In the late 80s sushi blew up in New York with the help of the Japanese chef Nobuyuki Matsuhisa and his celebrity fan Robert De Niro. Then in the 90s the people of London slowly let down their guard and started to consume this exotic offering from Japan. Now sushi is in every major city in the world, the supermarkets stock it and there's even famous sushi chefs with big budget documentary crews following their lives.
Safe to now call it a global dish, sushi is for the Japanese what pizza is for the Italians, an icon of the people, a symbol of the country, something representative of culture. It took sushi over 2,500 years to get to this level but it may now be time to step aside and make way for a spicier, tastier and louder raw seafood dish from Peru.
Ceviche is a traditional dish from Central and South America, varying greatly in preparation and taste depending on where it is made. The origins of the dish are from Peru, something the world famous Peruvian chef Gaston Acurio is very proud of.
For a long time the chef has been working with producers and chefs from his country to try and push ceviche as a national dish. Something the people should be proud of and something they should export. It seems he understands the importance of a symbolic food used to help identify his nation and it seems the message he has been preaching for years is finally getting through as more and more ceviche bars begin to open around the world. But what is ceviche?
It's a simple food consisting of raw (sometimes cooked) fish, diced onion, lime, coriander and lots of chili. Some people add tomato sauce and other people may add coconut milk. There are literally hundreds of variations, small nuances in the way each person prepares it and very few rules - something that makes it perfect for exporting.
At this year's chef congress, Identità Golose, Gaston's presentation centered around the many variations of ceviche, but after loosing his bag full of ingredients the chef had to prepare the dish with Italian fish and vegetables he bought locally. He admitted that nothing tastes as good as a Peruvian lime but proved that the dish can be localised very easily.
Already in New York there are a number of ceviche bars and the more recently the first ceviche restaurant opened in London's Soho - simply called 'Ceviche,' the restaurant prepares the dish fresh in front of diners and has already received lots of press attention. Ceviche is a dish that tastes very alive, zesty and loud, a dish that seems to express the personality of the people who make it.

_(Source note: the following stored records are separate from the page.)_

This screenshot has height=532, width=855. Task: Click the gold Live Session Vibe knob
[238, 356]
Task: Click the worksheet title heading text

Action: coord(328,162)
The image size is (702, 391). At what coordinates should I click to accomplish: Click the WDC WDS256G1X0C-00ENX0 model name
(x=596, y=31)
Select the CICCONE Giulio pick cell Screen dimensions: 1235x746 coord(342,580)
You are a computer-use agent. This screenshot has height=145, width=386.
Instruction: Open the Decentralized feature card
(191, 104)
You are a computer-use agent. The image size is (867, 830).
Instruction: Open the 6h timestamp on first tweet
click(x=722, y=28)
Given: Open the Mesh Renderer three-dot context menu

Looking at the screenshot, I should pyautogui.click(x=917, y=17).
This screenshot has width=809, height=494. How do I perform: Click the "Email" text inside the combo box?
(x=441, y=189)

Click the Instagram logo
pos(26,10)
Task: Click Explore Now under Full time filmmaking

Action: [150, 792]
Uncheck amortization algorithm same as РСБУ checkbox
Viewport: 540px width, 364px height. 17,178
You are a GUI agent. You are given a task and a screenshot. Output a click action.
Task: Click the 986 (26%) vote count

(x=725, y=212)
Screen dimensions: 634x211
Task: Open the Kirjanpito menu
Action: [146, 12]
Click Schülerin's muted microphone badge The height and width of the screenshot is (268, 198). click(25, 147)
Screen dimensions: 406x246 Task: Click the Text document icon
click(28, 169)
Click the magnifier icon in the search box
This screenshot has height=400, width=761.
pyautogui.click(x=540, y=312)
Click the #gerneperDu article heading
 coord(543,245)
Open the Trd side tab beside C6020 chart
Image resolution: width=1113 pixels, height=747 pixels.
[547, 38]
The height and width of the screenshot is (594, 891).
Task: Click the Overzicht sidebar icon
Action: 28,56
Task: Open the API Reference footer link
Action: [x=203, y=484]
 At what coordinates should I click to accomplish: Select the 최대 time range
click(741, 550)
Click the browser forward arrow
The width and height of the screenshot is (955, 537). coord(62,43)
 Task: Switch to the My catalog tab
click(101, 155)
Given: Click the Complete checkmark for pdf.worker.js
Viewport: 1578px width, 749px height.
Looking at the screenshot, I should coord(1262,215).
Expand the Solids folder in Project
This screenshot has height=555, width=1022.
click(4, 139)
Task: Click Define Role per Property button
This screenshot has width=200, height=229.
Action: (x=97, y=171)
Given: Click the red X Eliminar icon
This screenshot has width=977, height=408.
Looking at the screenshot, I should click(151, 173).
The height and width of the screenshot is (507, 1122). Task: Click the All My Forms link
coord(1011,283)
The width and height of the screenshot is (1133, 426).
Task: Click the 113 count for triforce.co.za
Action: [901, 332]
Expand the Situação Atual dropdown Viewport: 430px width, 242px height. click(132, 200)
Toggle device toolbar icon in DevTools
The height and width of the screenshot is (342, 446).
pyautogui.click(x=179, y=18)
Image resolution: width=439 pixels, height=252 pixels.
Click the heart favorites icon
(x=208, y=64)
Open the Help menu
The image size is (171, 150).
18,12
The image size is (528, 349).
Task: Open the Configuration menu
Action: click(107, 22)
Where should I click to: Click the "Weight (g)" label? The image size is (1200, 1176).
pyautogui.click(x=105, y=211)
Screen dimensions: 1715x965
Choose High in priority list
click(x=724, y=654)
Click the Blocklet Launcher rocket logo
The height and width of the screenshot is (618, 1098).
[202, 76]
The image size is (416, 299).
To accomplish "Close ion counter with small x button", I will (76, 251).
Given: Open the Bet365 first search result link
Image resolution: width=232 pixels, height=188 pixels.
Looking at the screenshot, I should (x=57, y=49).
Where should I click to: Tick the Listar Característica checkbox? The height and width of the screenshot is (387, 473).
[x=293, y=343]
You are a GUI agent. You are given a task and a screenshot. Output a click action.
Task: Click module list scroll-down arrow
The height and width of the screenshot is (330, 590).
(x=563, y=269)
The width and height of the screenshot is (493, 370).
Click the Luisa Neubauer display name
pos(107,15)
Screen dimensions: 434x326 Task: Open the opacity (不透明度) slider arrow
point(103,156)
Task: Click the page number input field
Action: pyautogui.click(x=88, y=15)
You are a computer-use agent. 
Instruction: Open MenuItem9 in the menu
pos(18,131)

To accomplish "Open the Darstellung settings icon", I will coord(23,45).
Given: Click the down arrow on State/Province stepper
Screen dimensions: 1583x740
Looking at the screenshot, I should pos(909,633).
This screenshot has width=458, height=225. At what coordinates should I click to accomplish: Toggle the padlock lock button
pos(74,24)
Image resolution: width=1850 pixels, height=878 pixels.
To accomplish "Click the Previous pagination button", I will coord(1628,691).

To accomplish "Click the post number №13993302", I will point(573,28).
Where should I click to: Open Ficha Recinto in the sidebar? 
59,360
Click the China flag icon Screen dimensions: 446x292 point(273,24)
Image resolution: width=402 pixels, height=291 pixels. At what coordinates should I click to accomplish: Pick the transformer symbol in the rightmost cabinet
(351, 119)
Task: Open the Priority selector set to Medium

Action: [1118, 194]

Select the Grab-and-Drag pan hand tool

What held back sushi's growth for so long, especially in Europe, was people's attitudes towards eating raw fish. But the raw fish barrier is now down and nothing stands in the way of this simple, super fresh and iconic dish making it's way into the kitchens of London, New York, Paris and the world.
It does have a very long way to come before it is viewed on the same level as sushi, but if that fresh and sparkling Latino flavour transports as well as Asia's, maybe in a few years the safe bet will be that the new swanky restaurant opening in your city is sure to be crowned a ceviche bar.